[Task instructions] Please find every line in the entries below that contains the string "dimensions", and copy it.

[Data supplied]
------------------------

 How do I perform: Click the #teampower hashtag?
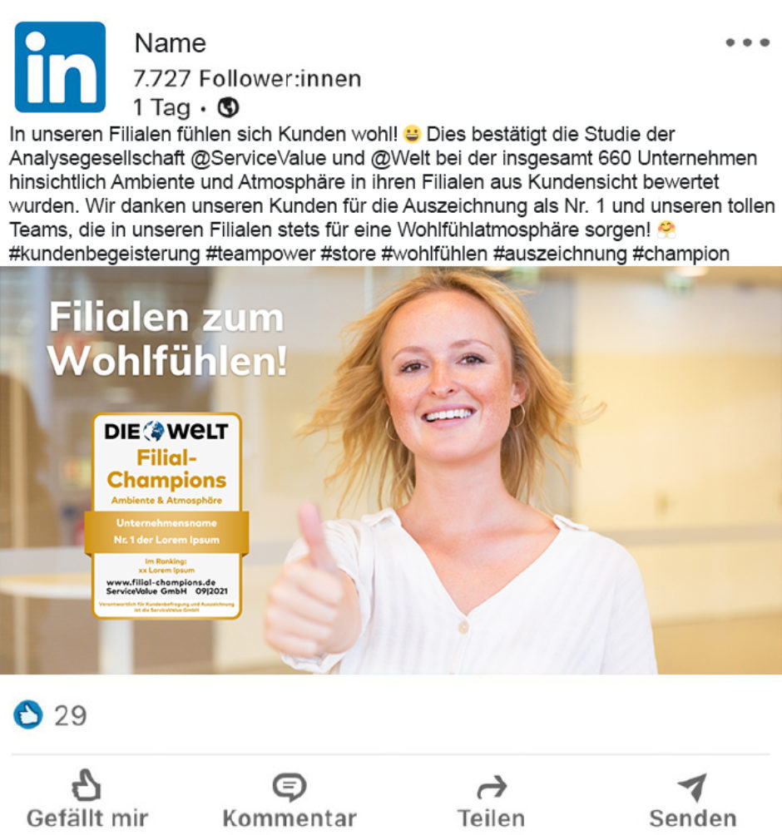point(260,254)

------------------------

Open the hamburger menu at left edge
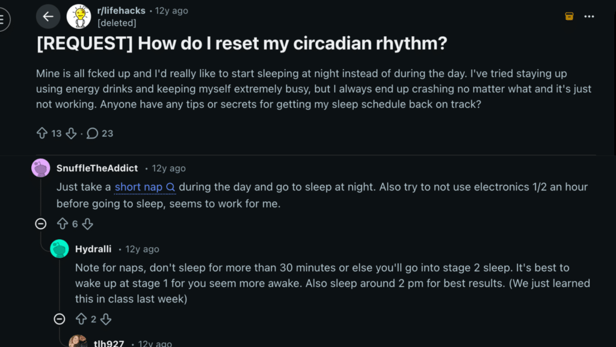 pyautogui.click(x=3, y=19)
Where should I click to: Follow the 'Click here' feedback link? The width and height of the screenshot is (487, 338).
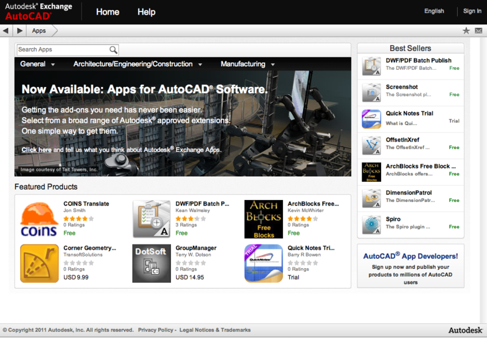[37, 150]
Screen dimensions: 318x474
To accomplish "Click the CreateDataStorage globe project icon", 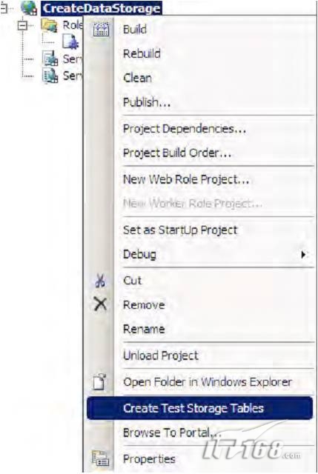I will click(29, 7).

------------------------

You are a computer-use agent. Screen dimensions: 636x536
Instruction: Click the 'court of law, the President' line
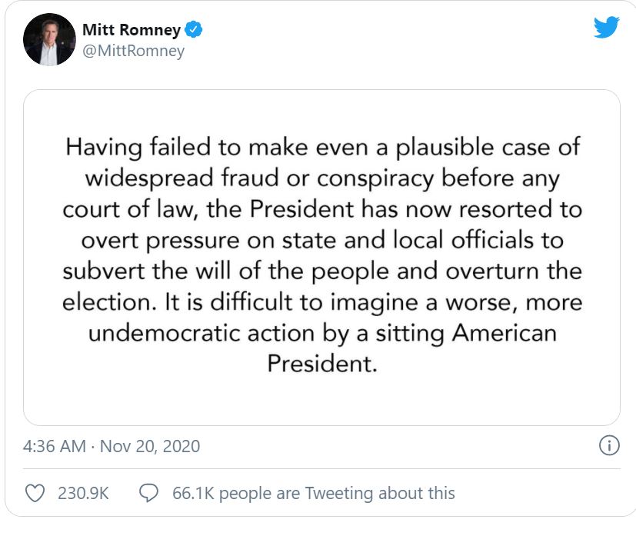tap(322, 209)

------------------------

[Exercise solution]
Screen dimensions: 318x474
You are a computer-use agent. Screen dimensions: 636x536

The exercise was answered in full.